Aleksandra Badaczewska
Alex is a Research Scientist IV at the Genome Informatics Facility at Iowa State University. Her academic background is in Chemistry and Biotechnology, with a Ph.D. in Computational Biology and broad experience in programming and designing web applications. She develops a comprehensive collection of highly customizable visualization solutions for Bioinformatics and supports software optimization for the USDA Geospatial analyses.
Jennifer Chang
Her PhD was in Bioinformatics and Computational Biology with a minor in Statistics.

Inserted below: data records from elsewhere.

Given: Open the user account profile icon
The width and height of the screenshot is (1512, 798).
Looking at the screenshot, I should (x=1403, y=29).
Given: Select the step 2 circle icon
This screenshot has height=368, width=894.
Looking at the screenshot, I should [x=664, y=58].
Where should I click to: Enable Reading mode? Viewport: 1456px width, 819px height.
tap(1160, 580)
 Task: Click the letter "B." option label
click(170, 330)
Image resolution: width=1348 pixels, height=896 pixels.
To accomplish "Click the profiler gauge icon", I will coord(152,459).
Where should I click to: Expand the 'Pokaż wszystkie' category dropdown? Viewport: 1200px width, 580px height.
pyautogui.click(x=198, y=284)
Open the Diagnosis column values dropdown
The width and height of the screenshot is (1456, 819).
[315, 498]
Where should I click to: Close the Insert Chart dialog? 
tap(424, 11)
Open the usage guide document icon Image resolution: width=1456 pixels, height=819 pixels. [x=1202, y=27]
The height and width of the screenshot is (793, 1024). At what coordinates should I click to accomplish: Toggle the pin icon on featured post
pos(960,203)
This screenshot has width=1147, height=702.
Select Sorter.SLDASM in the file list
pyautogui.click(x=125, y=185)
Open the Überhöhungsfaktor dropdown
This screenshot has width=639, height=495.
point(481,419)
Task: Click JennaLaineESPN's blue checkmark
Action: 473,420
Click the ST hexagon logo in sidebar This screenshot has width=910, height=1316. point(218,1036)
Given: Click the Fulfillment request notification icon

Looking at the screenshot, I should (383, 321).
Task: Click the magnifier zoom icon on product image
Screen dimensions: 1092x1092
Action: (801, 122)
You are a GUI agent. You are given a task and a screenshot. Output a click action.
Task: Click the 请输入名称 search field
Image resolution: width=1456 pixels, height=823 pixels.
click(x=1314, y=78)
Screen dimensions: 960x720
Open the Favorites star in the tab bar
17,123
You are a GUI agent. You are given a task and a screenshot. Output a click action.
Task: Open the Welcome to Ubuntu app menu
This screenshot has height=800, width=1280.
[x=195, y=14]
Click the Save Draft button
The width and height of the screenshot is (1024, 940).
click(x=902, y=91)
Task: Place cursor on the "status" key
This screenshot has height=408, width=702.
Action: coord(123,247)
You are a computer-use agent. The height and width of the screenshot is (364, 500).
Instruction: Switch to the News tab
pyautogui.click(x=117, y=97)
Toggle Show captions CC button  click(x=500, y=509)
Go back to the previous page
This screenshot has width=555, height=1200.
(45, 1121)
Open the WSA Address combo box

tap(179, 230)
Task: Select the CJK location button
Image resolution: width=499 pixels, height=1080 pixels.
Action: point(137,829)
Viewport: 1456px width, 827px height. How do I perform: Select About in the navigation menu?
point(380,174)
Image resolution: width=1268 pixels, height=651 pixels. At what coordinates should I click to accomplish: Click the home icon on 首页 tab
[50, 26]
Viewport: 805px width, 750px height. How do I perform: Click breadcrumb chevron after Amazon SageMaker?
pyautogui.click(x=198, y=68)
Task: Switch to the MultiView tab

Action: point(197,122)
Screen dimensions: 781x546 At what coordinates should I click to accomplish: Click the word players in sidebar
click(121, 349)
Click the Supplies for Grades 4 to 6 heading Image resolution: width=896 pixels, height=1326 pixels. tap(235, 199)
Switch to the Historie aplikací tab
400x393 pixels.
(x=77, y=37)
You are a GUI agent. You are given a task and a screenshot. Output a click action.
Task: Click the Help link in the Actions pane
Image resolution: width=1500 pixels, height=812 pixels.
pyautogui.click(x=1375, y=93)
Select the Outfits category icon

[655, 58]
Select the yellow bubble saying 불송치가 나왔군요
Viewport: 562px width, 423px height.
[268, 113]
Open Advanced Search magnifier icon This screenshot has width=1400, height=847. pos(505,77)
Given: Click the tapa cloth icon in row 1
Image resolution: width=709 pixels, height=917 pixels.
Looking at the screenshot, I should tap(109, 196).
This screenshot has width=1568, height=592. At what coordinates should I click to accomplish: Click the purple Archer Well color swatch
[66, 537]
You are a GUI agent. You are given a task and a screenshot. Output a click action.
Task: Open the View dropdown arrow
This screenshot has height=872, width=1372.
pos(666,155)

During her PhD, she developed the C++ software Mango Graph Studio which has been licensed to a startup. Since then, she has worked on automating the Influenza A Virus in Swine reports and recently has been designing Nextflow pipelines for highly scalable and reproducible pipelines. She enjoys designing workflows to reduce tedium and increase joy of discovery.
Heather Savoy
Heather is a Computational Biologist (Data Scientist) in the USDA-ARS SCINet Office. Her research interests include applying informatics methods to multidisciplinary agro-ecosystem problems and building data science software tools for geospatial research. She received her Ph.D. in Civil and Environmental Engineering with an emphasis in Computational Data Science and Engineering from the University of California Berkeley. She also holds a B.S. in Environmental Science with a minor in Computational Mathematics from the Florida Institute of Technology.